This year has been one crazy and exciting adventure! Throughout the past several months I have: finished my doctoral coursework, performed solos with two wind bands, gotten married, moved away from Rochester, and started to find new musical outlets and performance opportunities in the Greater Washington D.C. and Baltimore areas. These events are both really exciting and a little scary. I know for a musician moving away from where you have established roots to begin a new life, especially if you have no connections in the area, can be very scary. My wife has been working here for the past year performing in a premiere military ensemble, but for me, that stability in region is very unknown and daunting.

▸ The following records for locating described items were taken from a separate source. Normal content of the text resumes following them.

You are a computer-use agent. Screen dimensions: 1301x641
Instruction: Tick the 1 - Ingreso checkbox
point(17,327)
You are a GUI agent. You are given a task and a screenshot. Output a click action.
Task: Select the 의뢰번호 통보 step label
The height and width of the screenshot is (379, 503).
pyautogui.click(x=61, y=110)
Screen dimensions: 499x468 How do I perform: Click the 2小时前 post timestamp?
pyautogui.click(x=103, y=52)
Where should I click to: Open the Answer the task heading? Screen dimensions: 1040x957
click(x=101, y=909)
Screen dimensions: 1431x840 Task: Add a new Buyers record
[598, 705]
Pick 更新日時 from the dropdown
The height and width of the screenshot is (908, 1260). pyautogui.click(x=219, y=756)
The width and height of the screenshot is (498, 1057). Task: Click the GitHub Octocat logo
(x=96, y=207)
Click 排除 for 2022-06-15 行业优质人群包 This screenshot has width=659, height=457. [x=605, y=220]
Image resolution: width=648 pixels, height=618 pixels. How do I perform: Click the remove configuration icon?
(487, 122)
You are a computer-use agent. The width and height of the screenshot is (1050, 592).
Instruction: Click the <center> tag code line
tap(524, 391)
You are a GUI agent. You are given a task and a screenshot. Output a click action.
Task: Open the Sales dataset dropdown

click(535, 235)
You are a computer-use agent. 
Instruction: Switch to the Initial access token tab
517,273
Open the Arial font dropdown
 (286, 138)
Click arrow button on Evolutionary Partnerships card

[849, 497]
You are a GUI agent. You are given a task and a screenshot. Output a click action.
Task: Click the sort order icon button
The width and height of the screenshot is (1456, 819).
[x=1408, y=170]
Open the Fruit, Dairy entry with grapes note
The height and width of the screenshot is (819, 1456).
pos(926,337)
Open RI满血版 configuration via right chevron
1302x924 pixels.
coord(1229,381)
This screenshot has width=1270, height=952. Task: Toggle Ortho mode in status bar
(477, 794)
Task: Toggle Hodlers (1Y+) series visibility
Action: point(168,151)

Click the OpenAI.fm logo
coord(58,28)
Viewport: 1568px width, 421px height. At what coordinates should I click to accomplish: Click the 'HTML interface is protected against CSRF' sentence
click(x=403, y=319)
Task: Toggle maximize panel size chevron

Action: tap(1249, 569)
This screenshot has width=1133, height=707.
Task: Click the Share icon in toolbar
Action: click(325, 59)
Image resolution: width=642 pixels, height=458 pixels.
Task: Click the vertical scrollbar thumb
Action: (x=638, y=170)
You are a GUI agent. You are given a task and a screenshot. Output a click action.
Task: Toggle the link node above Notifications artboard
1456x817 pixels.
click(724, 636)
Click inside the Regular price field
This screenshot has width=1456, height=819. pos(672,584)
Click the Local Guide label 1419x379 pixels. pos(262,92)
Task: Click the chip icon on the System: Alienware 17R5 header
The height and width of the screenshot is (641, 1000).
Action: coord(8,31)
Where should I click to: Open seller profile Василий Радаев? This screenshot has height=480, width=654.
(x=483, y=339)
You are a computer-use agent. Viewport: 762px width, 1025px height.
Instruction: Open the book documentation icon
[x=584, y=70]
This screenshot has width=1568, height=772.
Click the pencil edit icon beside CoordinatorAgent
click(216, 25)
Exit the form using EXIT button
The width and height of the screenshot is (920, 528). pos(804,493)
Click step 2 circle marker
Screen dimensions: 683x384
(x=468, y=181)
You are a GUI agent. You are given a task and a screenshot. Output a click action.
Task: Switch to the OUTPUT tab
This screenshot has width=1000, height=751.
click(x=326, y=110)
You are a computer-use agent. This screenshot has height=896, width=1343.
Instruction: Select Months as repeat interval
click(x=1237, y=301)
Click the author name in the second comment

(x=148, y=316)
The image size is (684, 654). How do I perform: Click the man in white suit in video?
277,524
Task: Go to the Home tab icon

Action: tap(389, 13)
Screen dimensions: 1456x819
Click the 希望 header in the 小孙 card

It has not been bad moving to the area. I have had the opportunity to make new friends in the music community around here - primarily in the premiere bands of the U.S. Army. The members of that ensemble (U.S. Army Field Band and Soldier's Chorus) are wonderful people, not just in the trumpet section, but the whole ensemble. They have reached out to get to know me and where I come from just as fast as students are when starting a new collegiate experience. Getting to know and play for them has been a great treat the first several weeks in my new home. The next step is to find new outlets to perform and teach in the area. It is always so easy in school because universities serve as a "go-to" when local ensembles are trying to find extra musicians. Being here, and not being attached to any established ensemble makes the hunt for performances that much harder. I have applied to be a music substitute teacher in my area so that I may continue to work with students and help them make music. If anything, I want to continue to be able to work in my field of study as much as possible so as to continue working on my instructional skills and keeping myself on my pedagogical toes!
My musical transplantation from Rochester to D.C./Baltimore is just beginning and with the start of a new year it also makes it much harder to step into any collegiate teaching. The only thing I can do at the present is study for my upcoming comprehensive exams to complete my degree, but also practice my butt off and find ways to present my playing to local musicians for critique and feedback. It will be a long road to travel, but keeping my head up and going for every opportunity is something that any musician in a new area must do! The adage of "good things come to those who wait" will come true!